━━━━━ Record excerpts ━━━━━

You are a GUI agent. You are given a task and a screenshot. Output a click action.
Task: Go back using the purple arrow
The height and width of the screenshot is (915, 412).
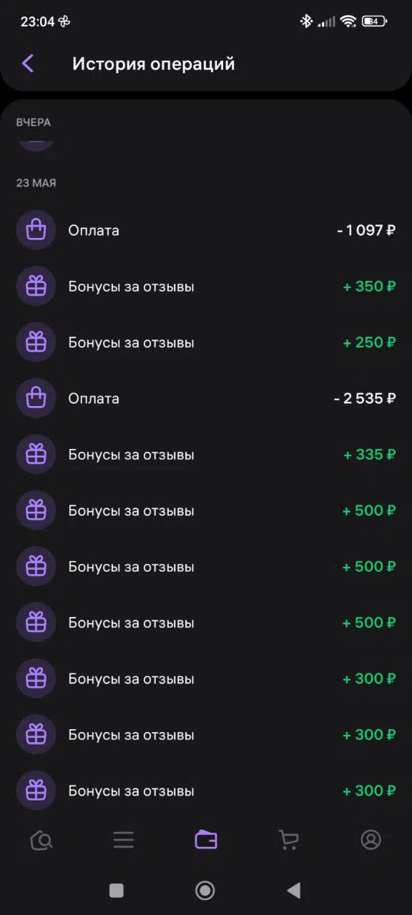point(28,64)
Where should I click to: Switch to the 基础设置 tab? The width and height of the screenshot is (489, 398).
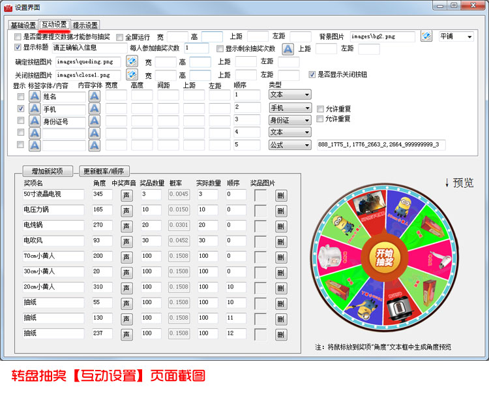tap(23, 25)
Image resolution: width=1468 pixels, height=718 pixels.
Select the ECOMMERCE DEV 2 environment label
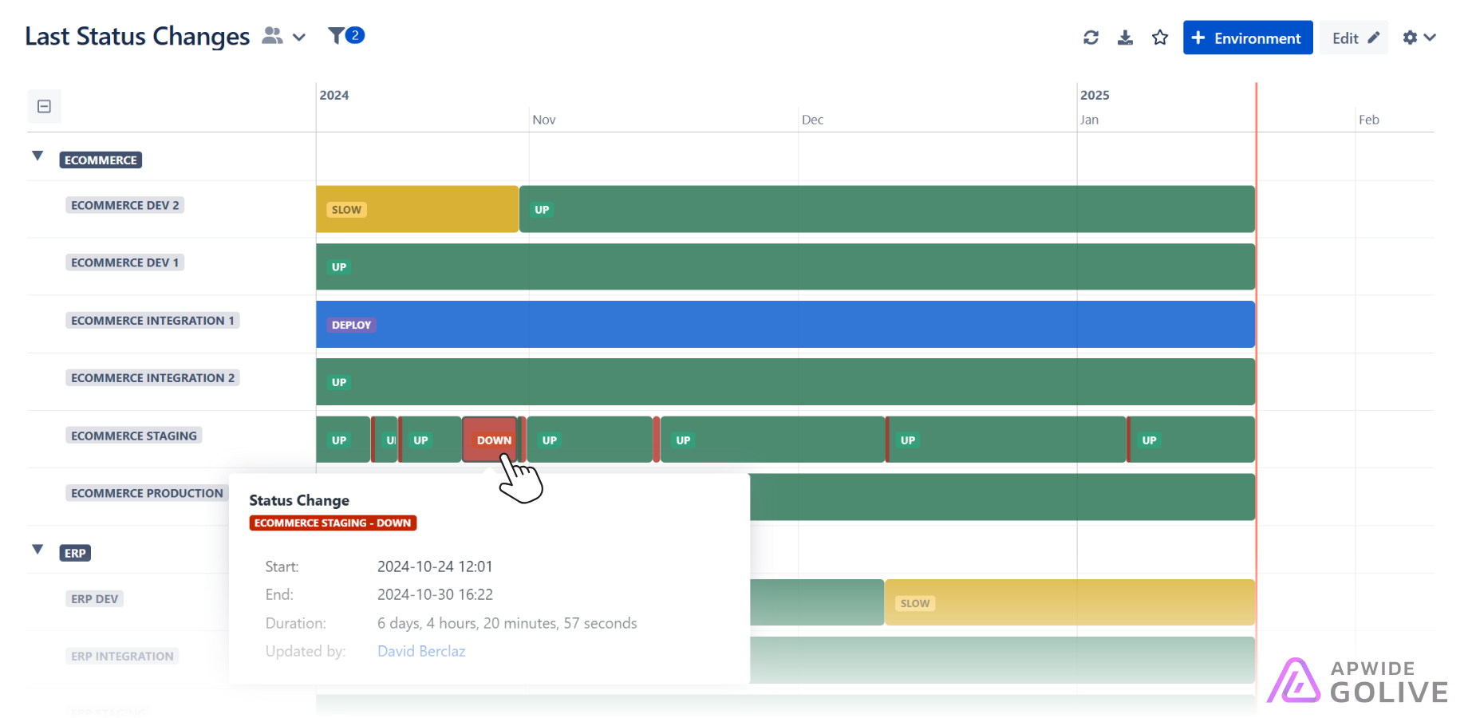[124, 205]
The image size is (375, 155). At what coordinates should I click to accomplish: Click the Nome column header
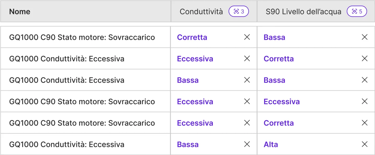point(20,11)
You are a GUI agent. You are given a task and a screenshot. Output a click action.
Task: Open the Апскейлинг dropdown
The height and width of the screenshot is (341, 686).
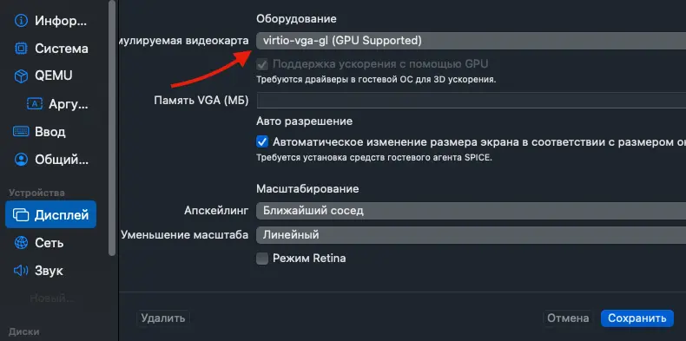tap(471, 211)
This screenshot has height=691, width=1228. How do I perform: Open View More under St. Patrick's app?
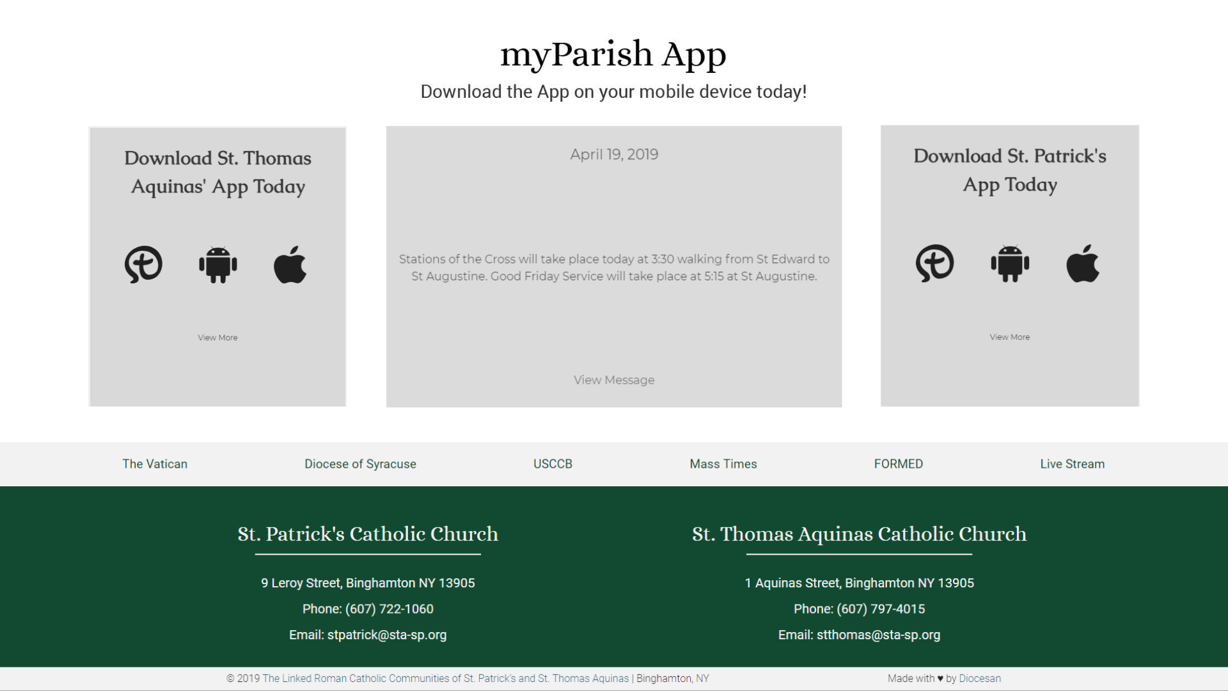pos(1009,337)
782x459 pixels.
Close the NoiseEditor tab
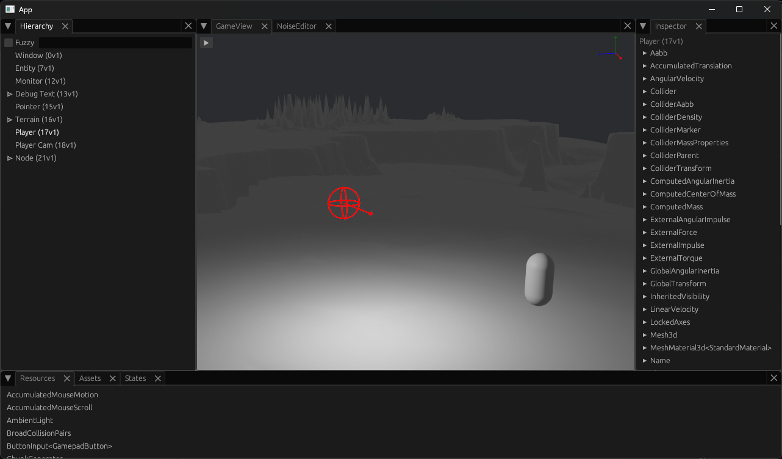pos(328,26)
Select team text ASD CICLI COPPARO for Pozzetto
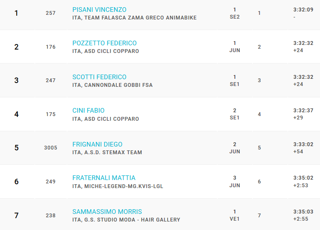This screenshot has height=230, width=320. 112,51

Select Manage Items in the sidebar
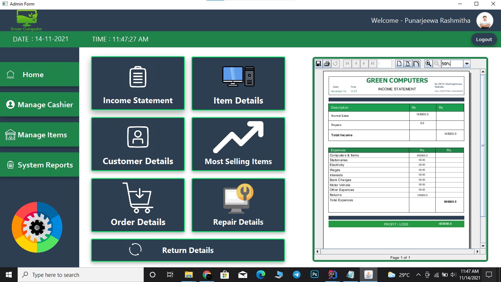pyautogui.click(x=40, y=134)
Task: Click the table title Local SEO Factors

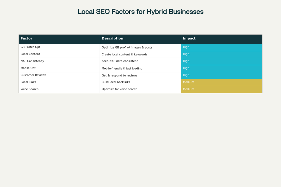Action: click(141, 12)
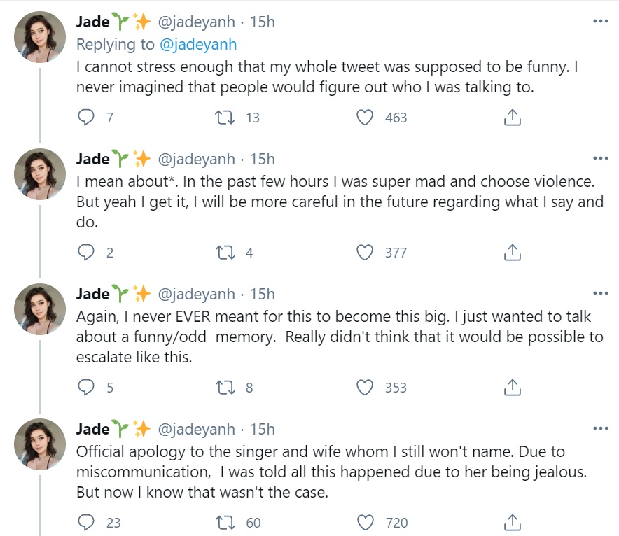Open more options on the 'Official apology' tweet

601,428
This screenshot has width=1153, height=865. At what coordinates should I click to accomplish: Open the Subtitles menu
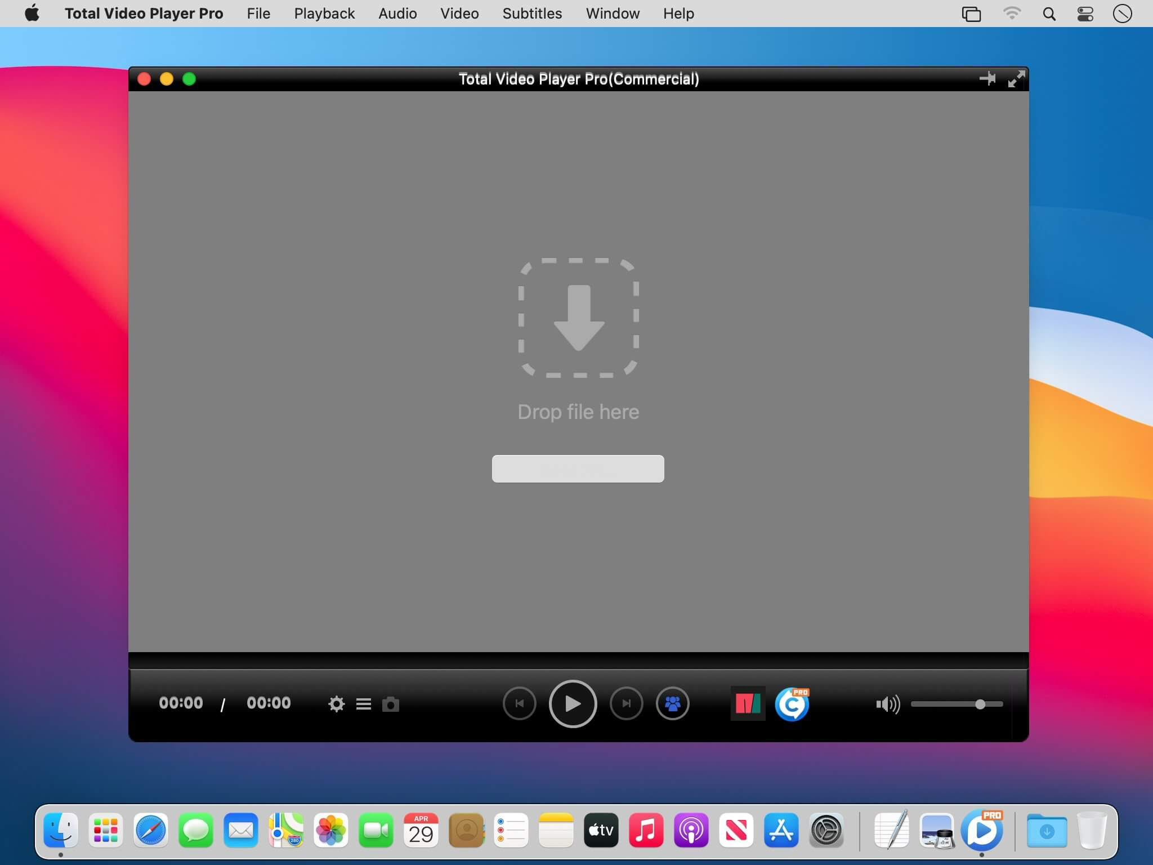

━━━━━

Identify each line of the data above that contains the word "what" and copy those lines in full.

The image size is (375, 155). At what coordinates should I click to accomplish: Click the Nome column header
This screenshot has width=1153, height=865. At what coordinates should I click to accomplish: Open the Subtitles menu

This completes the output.